Balanced form: $$K_2Cr_2O_7 + 4\,NaCl + 3\,H_2SO_4 \rightarrow 2\,CrO_2Cl_2 + 2\,KHSO_4 + 2\,NaHSO_4 + 3\,H_2O$$

Hence compound $$A$$ is $$K_2Cr_2O_7$$, and the first product of interest is $$CrO_2Cl_2$$ (chromyl chloride).

Next, chromyl chloride undergoes alkaline hydrolysis:
$$CrO_2Cl_2 + 4\,NaOH \rightarrow Na_2CrO_4 + 2\,NaCl + 2\,H_2O$$

Thus compound $$B$$ is $$Na_2CrO_4$$, which contains the chromate ion $$CrO_4^{2-}$$.

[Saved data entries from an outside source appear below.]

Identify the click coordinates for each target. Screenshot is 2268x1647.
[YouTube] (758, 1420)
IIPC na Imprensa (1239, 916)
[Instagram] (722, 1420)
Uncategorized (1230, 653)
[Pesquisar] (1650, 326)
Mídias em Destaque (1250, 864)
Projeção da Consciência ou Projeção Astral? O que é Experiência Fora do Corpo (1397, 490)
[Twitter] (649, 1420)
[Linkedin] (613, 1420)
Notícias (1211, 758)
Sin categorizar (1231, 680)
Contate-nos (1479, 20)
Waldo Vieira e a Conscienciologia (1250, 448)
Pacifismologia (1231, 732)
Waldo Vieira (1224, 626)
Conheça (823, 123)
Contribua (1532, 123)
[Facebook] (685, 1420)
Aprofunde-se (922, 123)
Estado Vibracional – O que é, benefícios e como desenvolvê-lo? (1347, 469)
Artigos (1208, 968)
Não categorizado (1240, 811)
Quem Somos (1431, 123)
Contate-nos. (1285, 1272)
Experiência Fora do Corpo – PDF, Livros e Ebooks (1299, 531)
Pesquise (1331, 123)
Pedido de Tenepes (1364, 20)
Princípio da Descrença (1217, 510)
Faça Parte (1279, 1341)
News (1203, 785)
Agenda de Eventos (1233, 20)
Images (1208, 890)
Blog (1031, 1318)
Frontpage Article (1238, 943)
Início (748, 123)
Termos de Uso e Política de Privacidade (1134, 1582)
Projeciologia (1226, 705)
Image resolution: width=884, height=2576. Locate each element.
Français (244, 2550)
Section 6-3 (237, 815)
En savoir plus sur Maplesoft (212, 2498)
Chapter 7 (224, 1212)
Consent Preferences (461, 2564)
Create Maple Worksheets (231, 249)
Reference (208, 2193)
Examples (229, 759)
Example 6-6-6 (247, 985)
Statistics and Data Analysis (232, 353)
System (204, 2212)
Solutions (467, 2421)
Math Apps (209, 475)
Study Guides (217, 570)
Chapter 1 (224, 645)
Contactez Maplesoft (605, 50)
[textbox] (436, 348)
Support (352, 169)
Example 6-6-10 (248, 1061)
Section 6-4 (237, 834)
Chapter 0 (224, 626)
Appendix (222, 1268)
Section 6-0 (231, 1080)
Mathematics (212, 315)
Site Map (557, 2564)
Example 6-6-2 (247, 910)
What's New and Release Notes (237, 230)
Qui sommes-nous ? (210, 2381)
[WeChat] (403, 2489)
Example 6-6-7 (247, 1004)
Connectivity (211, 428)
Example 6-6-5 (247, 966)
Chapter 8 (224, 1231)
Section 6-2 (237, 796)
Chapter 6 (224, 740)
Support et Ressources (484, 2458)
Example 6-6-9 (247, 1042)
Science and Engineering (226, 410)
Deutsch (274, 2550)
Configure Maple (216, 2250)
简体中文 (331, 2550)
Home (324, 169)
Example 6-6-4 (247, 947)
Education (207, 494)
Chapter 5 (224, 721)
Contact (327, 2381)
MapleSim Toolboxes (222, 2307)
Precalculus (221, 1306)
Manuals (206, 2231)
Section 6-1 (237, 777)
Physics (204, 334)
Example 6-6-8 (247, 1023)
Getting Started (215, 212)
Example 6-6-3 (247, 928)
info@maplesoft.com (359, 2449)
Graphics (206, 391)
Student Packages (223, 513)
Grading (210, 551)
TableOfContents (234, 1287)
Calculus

On acidifying chromate we get dichromate:
$$2\,CrO_4^{2-} + 2\,H^+ \rightarrow Cr_2O_7^{2-} + H_2O$$

Therefore compound $$C$$ is the dichromate ion $$Cr_2O_7^{2-}$$.

Structure of $$Cr_2O_7^{2-}$$: it consists of two $$CrO_4$$ tetrahedra sharing one oxygen atom (bridging O).
Total O atoms = 7.
Bridging O atoms = 1.
Terminal O atoms = $$7 - 1 = 6$$.

Hence the number of terminal oxygen atoms present in compound $$C$$ is $$6$$.